On 5 May, he met a woman at a bar in Greater Manchester and convinced her to allow him into her home; there, he tied her up and raped her 17-year-old daughter and 11-year-old son at around 8:00 am. The daughter managed to flee the house, jumping from an upstairs window, and alerted neighbours. As McCann fled, the son untied his mother. At 1:30 pm, McCann abducted a 71-year-old woman outside a supermarket and subsequently raped her; while still holding her, he abducted and sexually assaulted a 13-year-old girl. They escaped at Knutsford Services that evening. McCann then drove to Congleton in Cheshire, where, on the same day at 6:30 pm, he abducted two 14-year-old girls and threatened to kill them. He was spotted by police, who gave chase; in the pursuit, McCann crashed his car and fled on foot, leaving the girls unharmed. He caught a taxi, but the police noticed him at a road block near Congleton. He fled from the vehicle on foot; police caught up with him and he was discovered hiding up a tree down a country lane at around 3:00 am on 6 May. He was then arrested and detained.

== Trial and imprisonment ==
For these crimes, he was tried at the Old Bailey and, on 6 December, convicted of 37 offences. Three days later, he was given 33 life sentences, and ordered to serve a minimum of 30 years before he can be considered for parole. On 11 December 2020, this minimum was raised to 40 years by the Court of Appeal.
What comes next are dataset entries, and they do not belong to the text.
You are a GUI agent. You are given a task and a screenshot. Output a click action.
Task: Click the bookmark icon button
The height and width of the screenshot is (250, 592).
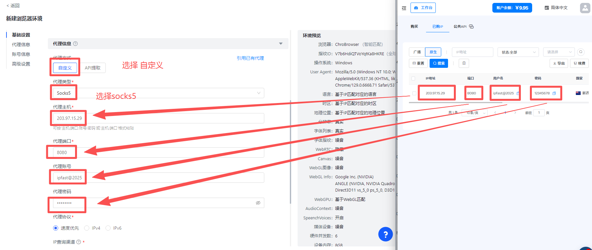[x=464, y=63]
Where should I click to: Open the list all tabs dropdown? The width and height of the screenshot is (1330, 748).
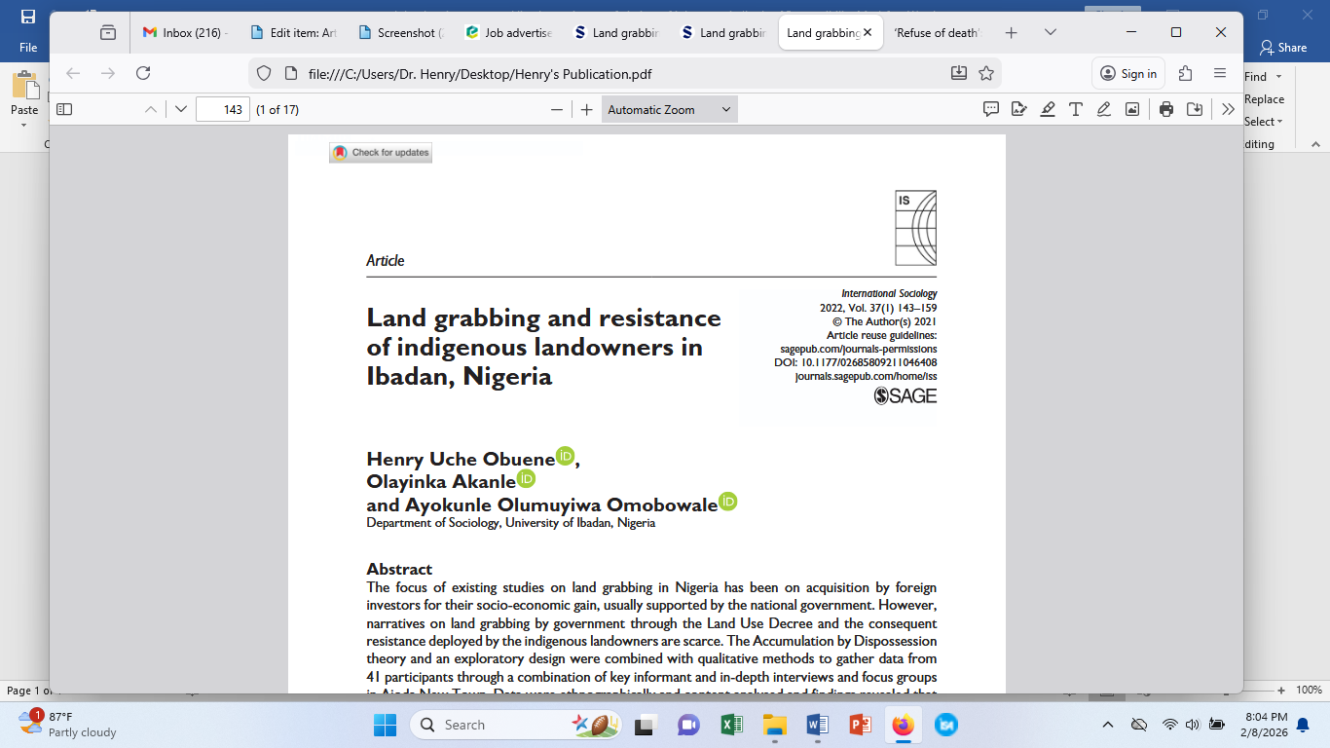pos(1051,32)
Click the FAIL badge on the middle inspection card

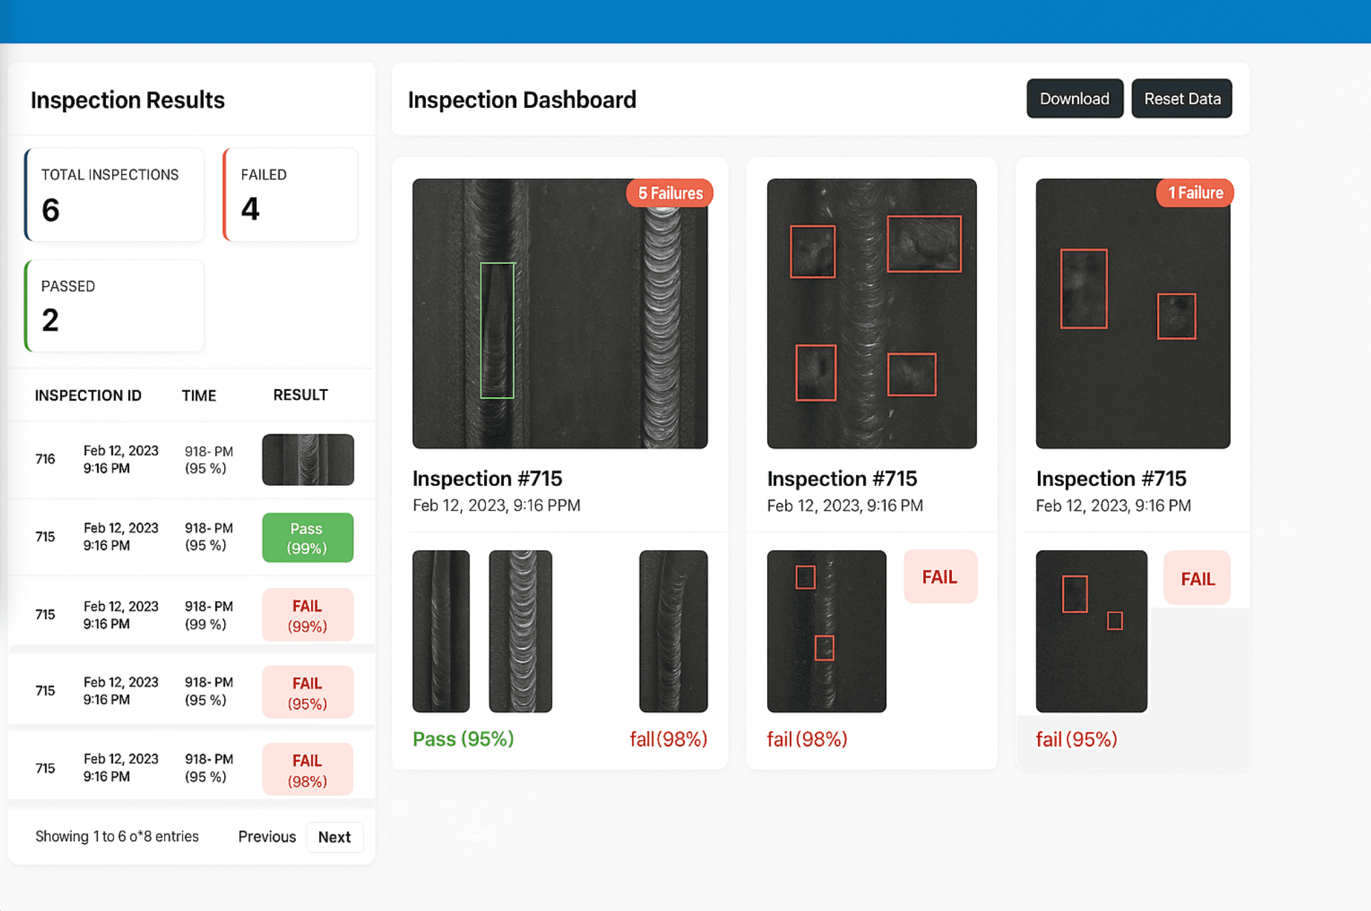[x=940, y=577]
== Aftermath and commentary ==

=== Probation services ===
After McCann's trial, BBC News stated that the National Probation Service (NPS) had "not followed the correct procedures" when he was sentenced in 2017; he should have been recalled on his IPP sentence. The report stated that "the failure to do so was hugely significant" because McCann would not have been able to apply for release until the summer of 2019 and would likely have been turned down. The Ministry of Justice carried out a Serious Further Offence Review, a summary of which was released to the public in March 2020. The report concluded that the NPS "did not manage [McCann] effectively or in line with the policies and procedures which set out the expectations for managing offenders who pose a high risk of harm. The standard of practice did vary significantly over time and between individuals". It found that the early management of McCann's case during his IPP sentence was positive, but this was "critically undermined" by later "repeated and various failures". This included the failure to consider historical intelligence about his risk of sexual harm; poor sentence planning; and the repeated decision not to recall McCann to prison on his IPP sentence after August 2017.
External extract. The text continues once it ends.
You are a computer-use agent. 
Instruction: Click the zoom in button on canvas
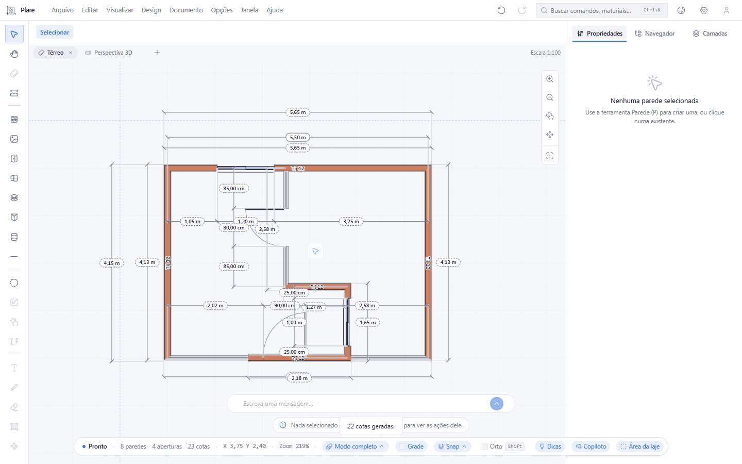tap(550, 79)
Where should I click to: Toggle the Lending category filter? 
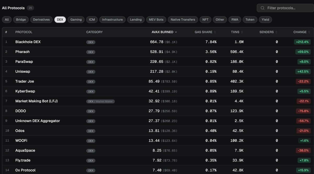point(136,20)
The SFO report revealed that McCann's case had been managed by 10 offender managers between September 2008 and his release in February 2019. In 2018, staff turnover was high, caseloads rose and the office relied on temporary workers who were inexperienced with high-risk offenders. The quick handovers between managers meant that "pertinent risk concerns were lost"; it added that "It appears that the pressure on the staff throughout 2018 and the chaotic transfer of the case between numerous offender managers also significantly impacted their ability to comprehensively review [McCann]’s historical record, and therefore to identify the previous references to sexual violence". In December 2019, The Guardian had suggested that austerity policies and budget cuts had reduced the NPS's capacity to deal with McCann's case and "that this failure may be evidence of the impact of austerity on the criminal justice system". The newspaper also pointed out that the NPS had been partly privatised in 2014 and its management restructured; afterwards, inspectors found that probation officers' workload were often significantly over capacity and that this was highest in the regional division which managed McCann (which also experienced staff shortages). McCann's sentencing and these concerns arose several days after the 2019 London Bridge attack, which also prompted political debate about the nature of prison sentences for serious offending in the lead up to the United Kingdom's general election that was held on 12 December.